Sir Mike is also interested in what happens with Australia's drug reimbursement system, which may be a model for VBP in the UK. He is "quite envious" of parts of the Australian system, whereby Professor Lloyd Sansom, chairman of the country's Pharmaceutical Benefits Advisory Committee, sits down with a company and negotiates a drug price if PBAC thinks it is too expensive. He thinks that system has its advantages.

"I don't really know what precisely is in [Health Secretary] Andrew Lansley's mind on value-based pricing. In one sense, we already do it. We look at the cost, [but] we don't set prices. The pharmaceutical industry likes the present arrangement whereby it has free pricing. We have these patient access schemes, which often enable us to acquire drugs at a lower price than the list price, but the companies are very keen on maintaining the [high] list price, because it's used as a reference price [in Europe]... Therein lie the difficulties, and I'm not sure how to square that circle."

Sir Mike recognises that there may be risks that involvement in drug pricing would dirty NICE's hands and sully its reputations for scientific integrity and independence from government. "Maybe it should be separate and that's fine." And that separate pricing body would not necessarily have to replicate NICE's cost-effectiveness work, he believes. "In theory, if something came in at £40,000 per quality adjusted life year, you might say to the company, 'Look, you're going to have to reduce the price by 25% and then we'll say yes.' The appraisal committee [NICE currently has] could easily indicate to whoever's going to do the price negotiation the sort of level the treatment would become cost-effective." In essence, this is what happens with PBAC, says Sir Mike. "It's just an added step. Whether the step should be done by NICE or somebody else, I'm neutral."

Second chance

While he is agnostic over their administration of drug pricing systems, Sir Mike has clear views on the systems themselves. Indeed, NICE already has some indirect experience in drug pricing. As Sir Mike alluded to above, NICE approves patient access schemes for medicines that the institute does not find to be cost- and clinically-effective in the first instance. These schemes allow patients access to drugs at a price they would not otherwise have got and they also give companies a second chance. They are supposed to be the "exception rather than the rule", according to the PPRS, but there are 11 of them already, mostly covering anticancer drugs. They can either be financially-based or outcome-based schemes. For example, they can involve a rebate (such as Johnson & Johnson's multiple myeloma therapy, Velcade (bortezomib)), there are dose-capping schemes where a patient gets 'x' number of doses and then gets the rest for free, there are cost-capping methods, and simple discount schemes.

Sir Mike is worried these schemes may become too complicated for the health service to implement. He says that in the case of Velcade, trusts have to be able to demonstrate to J&J which patients did not get a response and which ones did. "It should be quite simple, but if you have too many of these schemes running like that it becomes quite an administrative burden."

If the institute is approving these schemes, should it not be interested in what happens to them post-NICE? "We're only giving them a tick in the sense that if the scheme is implemented it will render the product cost-effective. But making a scheme operable is not our job. It's the Department of Health and the ministers who agree to a scheme ultimately, and then it's up to the NHS to sort it."
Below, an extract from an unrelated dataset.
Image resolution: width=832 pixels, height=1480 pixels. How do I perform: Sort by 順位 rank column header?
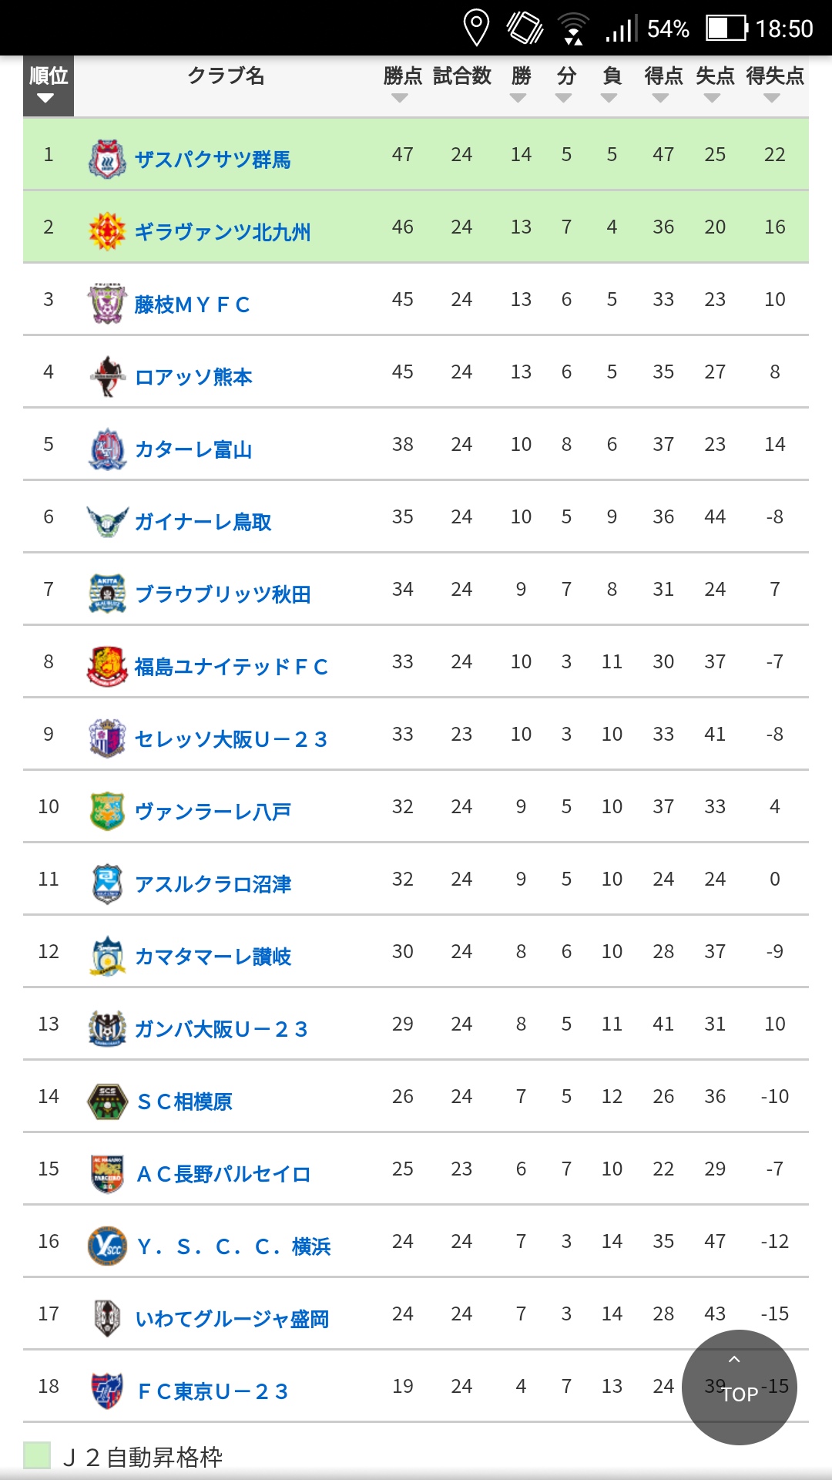click(48, 85)
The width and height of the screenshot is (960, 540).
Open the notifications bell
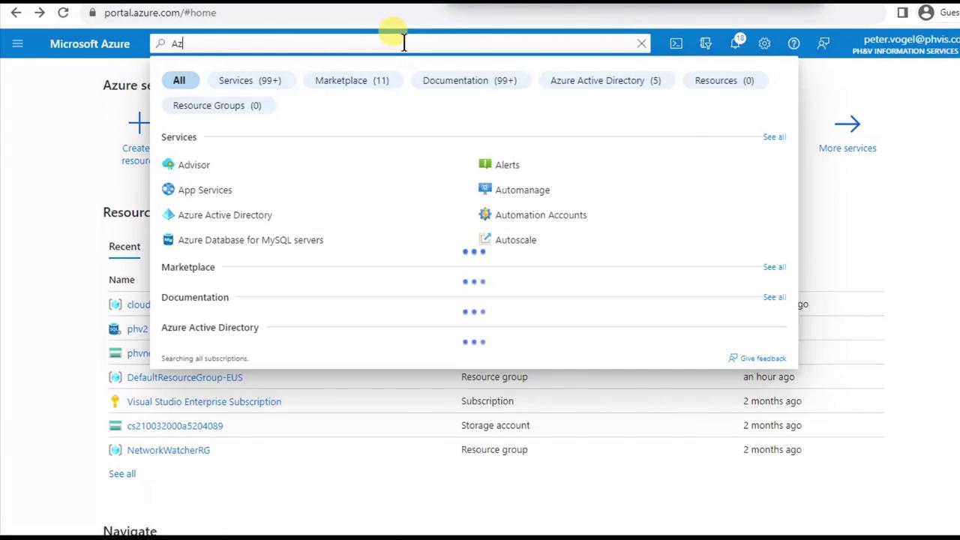point(735,44)
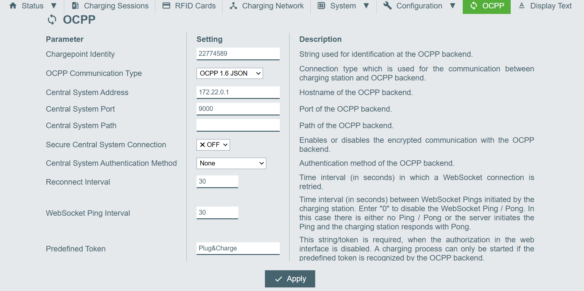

To the suggestion that patient access schemes might be a temporary measure until VBP comes through, Sir Mike responds that he has "no idea". He also says he has not started any VBP negotiations with the DoH as yet and, while the government has said it is planning to launch a formal consultation on the matter this month, Sir Mike doubts that Mr Lansley is “going to seriously think about it for a bit longer yet".

Elizabeth Sukkar is world editor of Scrip Intelligence, a sister publication of Regulatory Affairs Pharma. A longer version of this article will appear in Scrip 100 in December 2010.